Queda pode ser sucedida por forte ajuste e não há muito o que o BC possa fazer

LONDRES - Para analistas da City londrina, o Banco Central (BC) está em uma situação delicada em relação ao câmbio. Segundo eles, vários fatores apontam que é cada vez mais plausível a hipótese de a cotação do dólar no Brasil atingir os R$ 2,50. Os exportadores estão agilizando a conversão de dólares em reais, com medo de que a moeda americana caia ainda mais. Como disse o diretor de uma filial de um banco brasileiro na Europa, os fluxos viraram uma avenida de "uma mão só", com as empresas atrasando remessas ao exterior, inclusive pagamento de dividendos, para aproveitar a valorização do real e o alto retorno propiciado pelos juros internos. De olho nessa tendência, capitais de caráter mais especulativo, em busca de yields mais graúdos, estão sendo injetados no Brasil por investidores locais e estrangeiros.

A preocupação é de que esta trajetória, estimulada por capitais de curto prazo, traga volatilidade quando o cenário externo for revertido. "Como os yields nos Estados Unidos continuam fracos, estamos vendo na América Latina um forte movimento de demanda de ativos, inclusive com a presença de fundos hedge, que pode criar turbulências no futuro", disse o economista Henry Stipp, do fundo de investimentos Threadneedle. "No caso do real, o risco é de que um overshooting seja sucedido por um ajuste muito forte."

Para o diretor da corretora hedge Liabilities Solutions, Wilber Colmerauer, não é exagero falar em uma bolha. "A moeda está supervalorizada e não duvido que possa chegar nos R$ 2,50", disse. "Há pouco que o BC possa fazer, pois há uma combinação de fluxo de exportações, juros altos do mercado interno e aposta de capital especulativo de curto prazo."

Colmerauer afirma que, no geral, os fundos hedge não estão jogando mais recursos no País: "Ao contrário, os fundos hedge com os quais converso regularmente estão surpresos com o que está acontecendo no Brasil e começam a procurar proteção, pois os ganhos recentes com o País foram enormes e eles acham que o limite está próximo". Mas, segundo ele, tem muito capital de curto prazo, dedo no gatilho, inclusive doméstico, aproveitando "esta que pode ser a última raspa do tacho nos retornos". Para o analista, quando houver a reversão desta tendência, o ajuste pode ter alguma magnitude. "Dependendo de como ocorrer, pode vir a doer."

EXPORTAÇÕES EM RISCO

O jornal Financial Times afirmou ontem que a alta do real está sendo vista como uma ameaça às exportações brasileiras.
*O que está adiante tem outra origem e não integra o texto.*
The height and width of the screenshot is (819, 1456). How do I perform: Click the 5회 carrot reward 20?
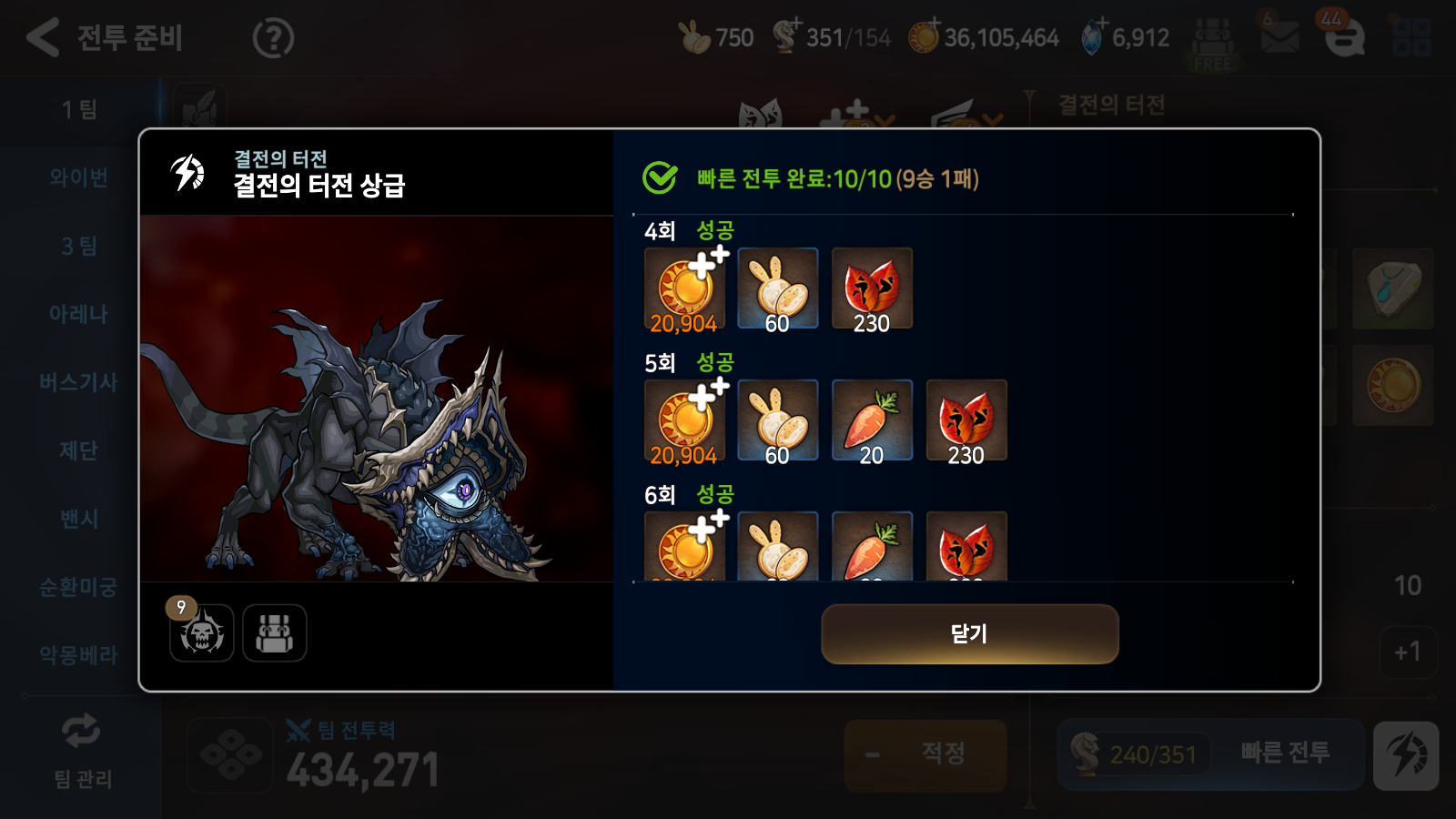click(872, 421)
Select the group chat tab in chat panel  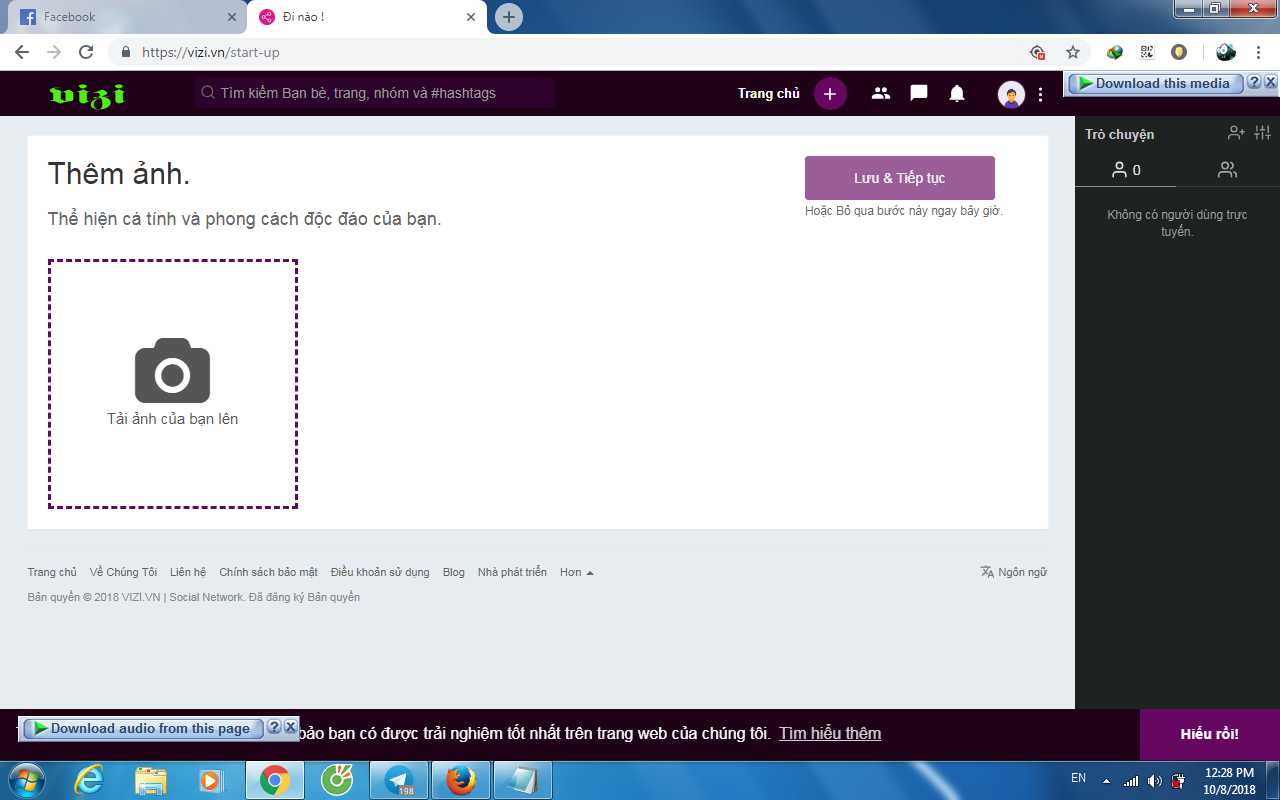click(x=1227, y=170)
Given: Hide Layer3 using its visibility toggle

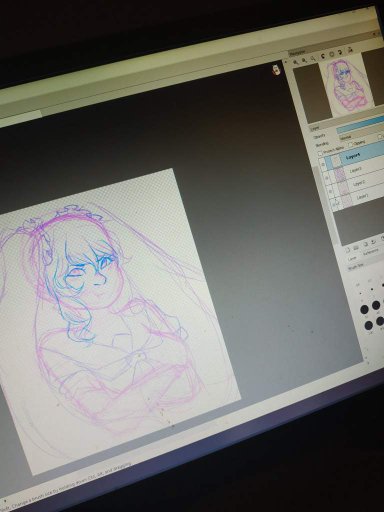Looking at the screenshot, I should (326, 178).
Segundo o diário britânico, pela primeira vez em muitos anos, os brasileiros de classe média estão tirando férias no exterior e comprando vinhos importados, e não nacionais. Nesta semana, o real atingiu R$ 2,60 diante do dólar, uma valorização de 19% desde maio e seu nível mais forte dos últimos três anos.

"Após uma crise cambial que levou o País à beira do colapso financeiro há pouco mais de dois anos, uma moeda forte e a entrada de fluxos de moeda estrangeira deveriam ser notícias excelentes", disse o FT. "Mas os críticos afirmam que a recuperação do real está colocando em risco uma bonança de exportações que já dura dois anos, além de ameaçar as contas externas equilibradas."